=== RECORDS PROVIDED ===

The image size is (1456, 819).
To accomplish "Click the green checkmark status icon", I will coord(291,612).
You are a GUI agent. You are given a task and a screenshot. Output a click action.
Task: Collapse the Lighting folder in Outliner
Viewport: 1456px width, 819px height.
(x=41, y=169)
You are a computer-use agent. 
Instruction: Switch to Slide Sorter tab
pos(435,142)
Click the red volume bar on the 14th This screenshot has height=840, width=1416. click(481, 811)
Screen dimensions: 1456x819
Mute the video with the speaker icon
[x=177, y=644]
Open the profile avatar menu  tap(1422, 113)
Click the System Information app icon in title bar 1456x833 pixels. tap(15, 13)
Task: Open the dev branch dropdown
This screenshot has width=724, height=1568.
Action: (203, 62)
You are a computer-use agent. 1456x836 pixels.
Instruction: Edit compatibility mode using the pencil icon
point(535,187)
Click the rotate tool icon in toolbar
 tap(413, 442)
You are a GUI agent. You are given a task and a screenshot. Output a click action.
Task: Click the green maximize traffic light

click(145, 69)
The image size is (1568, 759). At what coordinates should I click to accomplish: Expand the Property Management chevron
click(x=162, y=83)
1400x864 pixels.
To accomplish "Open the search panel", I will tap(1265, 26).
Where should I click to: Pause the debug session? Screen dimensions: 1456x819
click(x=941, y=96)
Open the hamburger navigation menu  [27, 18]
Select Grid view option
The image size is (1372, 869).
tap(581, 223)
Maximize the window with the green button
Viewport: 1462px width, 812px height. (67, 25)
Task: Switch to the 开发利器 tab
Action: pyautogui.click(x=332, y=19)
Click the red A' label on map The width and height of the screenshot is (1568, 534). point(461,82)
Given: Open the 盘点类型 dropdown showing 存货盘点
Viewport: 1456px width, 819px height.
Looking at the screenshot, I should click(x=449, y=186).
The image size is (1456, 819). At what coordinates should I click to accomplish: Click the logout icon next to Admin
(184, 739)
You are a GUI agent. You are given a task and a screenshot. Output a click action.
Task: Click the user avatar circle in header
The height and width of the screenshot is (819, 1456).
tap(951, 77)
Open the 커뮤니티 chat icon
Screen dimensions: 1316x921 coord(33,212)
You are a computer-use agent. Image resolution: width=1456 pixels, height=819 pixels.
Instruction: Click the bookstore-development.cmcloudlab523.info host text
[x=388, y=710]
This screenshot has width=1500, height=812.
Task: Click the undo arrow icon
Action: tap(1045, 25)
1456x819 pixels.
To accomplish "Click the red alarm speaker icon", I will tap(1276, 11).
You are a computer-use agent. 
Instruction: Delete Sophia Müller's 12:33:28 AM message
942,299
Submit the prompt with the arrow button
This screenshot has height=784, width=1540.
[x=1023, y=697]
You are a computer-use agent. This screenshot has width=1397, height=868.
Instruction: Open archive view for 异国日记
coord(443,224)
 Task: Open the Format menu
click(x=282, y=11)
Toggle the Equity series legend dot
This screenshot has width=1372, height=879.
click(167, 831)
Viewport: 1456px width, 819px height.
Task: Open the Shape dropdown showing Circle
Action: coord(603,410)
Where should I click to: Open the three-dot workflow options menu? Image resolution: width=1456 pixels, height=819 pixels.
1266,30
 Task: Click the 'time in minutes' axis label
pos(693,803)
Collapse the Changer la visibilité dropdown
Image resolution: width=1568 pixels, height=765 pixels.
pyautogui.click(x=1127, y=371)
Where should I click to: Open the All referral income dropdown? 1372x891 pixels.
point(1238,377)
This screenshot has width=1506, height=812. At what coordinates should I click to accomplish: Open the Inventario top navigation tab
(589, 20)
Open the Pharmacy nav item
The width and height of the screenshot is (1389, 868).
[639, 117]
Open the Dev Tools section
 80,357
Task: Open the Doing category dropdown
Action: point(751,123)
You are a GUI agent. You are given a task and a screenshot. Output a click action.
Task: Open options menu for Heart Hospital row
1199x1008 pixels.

===

THE TASK :: Reproduce the records above exactly as they appear.

SOLUTION TO THIS EXERCISE ::
The image size is (1456, 819).
To accomplish "Click the green checkmark status icon", I will coord(291,612).
You are a GUI agent. You are given a task and a screenshot. Output a click action.
Task: Collapse the Lighting folder in Outliner
Viewport: 1456px width, 819px height.
(x=41, y=169)
You are a computer-use agent. 
Instruction: Switch to Slide Sorter tab
pos(435,142)
Click the red volume bar on the 14th This screenshot has height=840, width=1416. click(481, 811)
Screen dimensions: 1456x819
Mute the video with the speaker icon
[x=177, y=644]
Open the profile avatar menu  tap(1422, 113)
Click the System Information app icon in title bar 1456x833 pixels. tap(15, 13)
Task: Open the dev branch dropdown
This screenshot has width=724, height=1568.
Action: (203, 62)
You are a computer-use agent. 1456x836 pixels.
Instruction: Edit compatibility mode using the pencil icon
point(535,187)
Click the rotate tool icon in toolbar
 tap(413, 442)
You are a GUI agent. You are given a task and a screenshot. Output a click action.
Task: Click the green maximize traffic light

click(145, 69)
The image size is (1568, 759). At what coordinates should I click to accomplish: Expand the Property Management chevron
click(x=162, y=83)
1400x864 pixels.
To accomplish "Open the search panel", I will tap(1265, 26).
Where should I click to: Pause the debug session? Screen dimensions: 1456x819
click(x=941, y=96)
Open the hamburger navigation menu  [27, 18]
Select Grid view option
The image size is (1372, 869).
tap(581, 223)
Maximize the window with the green button
Viewport: 1462px width, 812px height. (67, 25)
Task: Switch to the 开发利器 tab
Action: pyautogui.click(x=332, y=19)
Click the red A' label on map The width and height of the screenshot is (1568, 534). point(461,82)
Given: Open the 盘点类型 dropdown showing 存货盘点
Viewport: 1456px width, 819px height.
Looking at the screenshot, I should click(x=449, y=186).
The image size is (1456, 819). At what coordinates should I click to accomplish: Click the logout icon next to Admin
(184, 739)
You are a GUI agent. You are given a task and a screenshot. Output a click action.
Task: Click the user avatar circle in header
The height and width of the screenshot is (819, 1456).
tap(951, 77)
Open the 커뮤니티 chat icon
Screen dimensions: 1316x921 coord(33,212)
You are a computer-use agent. Image resolution: width=1456 pixels, height=819 pixels.
Instruction: Click the bookstore-development.cmcloudlab523.info host text
[x=388, y=710]
This screenshot has width=1500, height=812.
Task: Click the undo arrow icon
Action: tap(1045, 25)
1456x819 pixels.
To accomplish "Click the red alarm speaker icon", I will tap(1276, 11).
You are a computer-use agent. 
Instruction: Delete Sophia Müller's 12:33:28 AM message
942,299
Submit the prompt with the arrow button
This screenshot has height=784, width=1540.
[x=1023, y=697]
You are a computer-use agent. This screenshot has width=1397, height=868.
Instruction: Open archive view for 异国日记
coord(443,224)
 Task: Open the Format menu
click(x=282, y=11)
Toggle the Equity series legend dot
This screenshot has width=1372, height=879.
click(167, 831)
Viewport: 1456px width, 819px height.
Task: Open the Shape dropdown showing Circle
Action: coord(603,410)
Where should I click to: Open the three-dot workflow options menu? Image resolution: width=1456 pixels, height=819 pixels.
1266,30
 Task: Click the 'time in minutes' axis label
pos(693,803)
Collapse the Changer la visibilité dropdown
Image resolution: width=1568 pixels, height=765 pixels.
pyautogui.click(x=1127, y=371)
Where should I click to: Open the All referral income dropdown? 1372x891 pixels.
point(1238,377)
This screenshot has width=1506, height=812. At what coordinates should I click to accomplish: Open the Inventario top navigation tab
(589, 20)
Open the Pharmacy nav item
The width and height of the screenshot is (1389, 868).
[639, 117]
Open the Dev Tools section
 80,357
Task: Open the Doing category dropdown
Action: point(751,123)
You are a GUI agent. You are given a task and a screenshot. Output a click action.
Task: Open options menu for Heart Hospital row
1199x1008 pixels.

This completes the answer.